Items listed in a dataset
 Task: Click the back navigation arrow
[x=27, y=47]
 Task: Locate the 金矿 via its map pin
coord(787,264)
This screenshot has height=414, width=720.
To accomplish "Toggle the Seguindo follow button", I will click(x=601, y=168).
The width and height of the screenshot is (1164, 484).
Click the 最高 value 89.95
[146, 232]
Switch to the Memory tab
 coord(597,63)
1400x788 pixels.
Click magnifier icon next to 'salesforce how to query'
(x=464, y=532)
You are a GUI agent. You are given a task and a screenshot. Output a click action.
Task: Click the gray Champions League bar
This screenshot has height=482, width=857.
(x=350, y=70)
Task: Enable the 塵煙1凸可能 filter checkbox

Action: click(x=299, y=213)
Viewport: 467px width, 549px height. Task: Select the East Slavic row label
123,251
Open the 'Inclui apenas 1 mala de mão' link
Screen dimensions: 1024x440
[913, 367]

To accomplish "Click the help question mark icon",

TASK INSTRUCTIONS — Set all the entries above down again exactly.

FINISHED TASK —
 Task: Click the back navigation arrow
[x=27, y=47]
 Task: Locate the 金矿 via its map pin
coord(787,264)
This screenshot has height=414, width=720.
To accomplish "Toggle the Seguindo follow button", I will click(x=601, y=168).
The width and height of the screenshot is (1164, 484).
Click the 最高 value 89.95
[146, 232]
Switch to the Memory tab
 coord(597,63)
1400x788 pixels.
Click magnifier icon next to 'salesforce how to query'
(x=464, y=532)
You are a GUI agent. You are given a task and a screenshot. Output a click action.
Task: Click the gray Champions League bar
This screenshot has height=482, width=857.
(x=350, y=70)
Task: Enable the 塵煙1凸可能 filter checkbox

Action: click(x=299, y=213)
Viewport: 467px width, 549px height. Task: Select the East Slavic row label
123,251
Open the 'Inclui apenas 1 mala de mão' link
Screen dimensions: 1024x440
[913, 367]

To accomplish "Click the help question mark icon",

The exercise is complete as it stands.